Variation and color in life: There are two dorsal color patterns evident in our sample of X. itombwensis from the type locality; the difference between these patterns is more subtle in preserved than in live specimens. The first pattern, which is present in the holotype, is a uniform brown to dark brown coloration ( Fig. 2 View FIGURE 2 A) that is similar to X. wittei . The second pattern is a brown dorsal pattern with darker brown spots, sometimes with a dark dorsal band that is perpendicular to the body axis and situated caudal to the eyes but rostral with respect to the forearms ( Fig. 2 View FIGURE 2 B, C). The second color pattern is evident in three of the paratypes including one adult male: MCZ A-138194 (BJE 0277), and both of the juveniles: MCZ A-138193 (BJE 0276) and MCZ A-138195 (BJE 0278). In life, both the gular region and belly are cream colored and the leg and inguinal region are yellowish; sometimes there are small brown spots on the leg and inguinal region ( Fig. 2 View FIGURE 2 C). Coloration at the margins of the lower jaw tends to be slightly darker than the venter, and varies from a dull gray under the head to a thin gray/brown line near the mouth. The barcode sequence of one of the paratypes (museum accession number MCZ A-138193, field number BJE 0 276, barcode accession number EU566832 View Materials ) is the same as the holotype.

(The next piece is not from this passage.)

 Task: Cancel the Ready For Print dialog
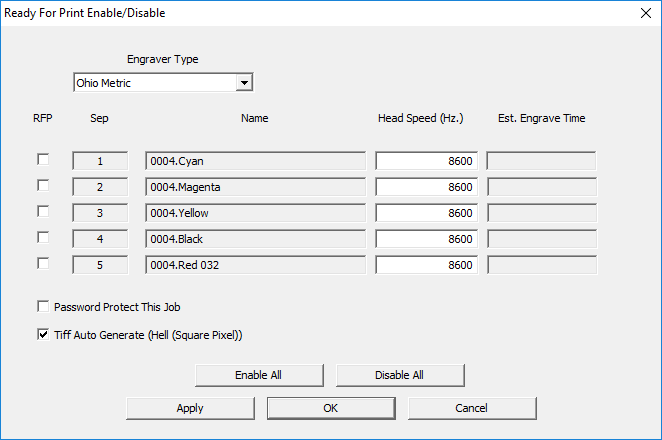[471, 408]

Size dimorphism: Females are larger than males; we suspect that the females we measured are not fully grown and that size dimorphism is greater than our measurements would suggest (Table 1).

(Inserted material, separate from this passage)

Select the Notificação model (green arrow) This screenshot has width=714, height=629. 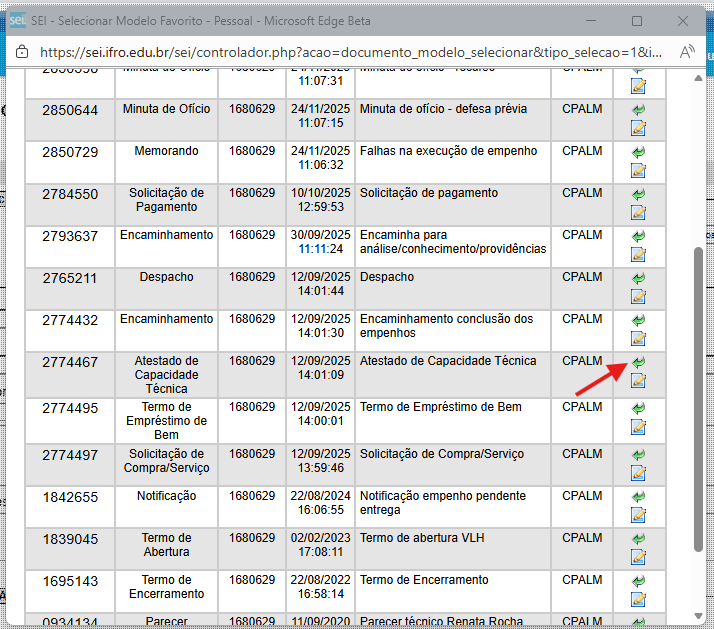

Ecology and distribution: Xenopus itombwensis was collected only at the type locality and the extent of its distribution is unknown beyond this locality. These animals were locally abundant in standing water associated with mineral extraction in a region that was surrounded by mature forest and also mixed use agricultural areas.

Etymology: The new species is named after the plateau where it occurs – the Itombwe Massif of South Kivu Province, Democratic Republic of the Congo.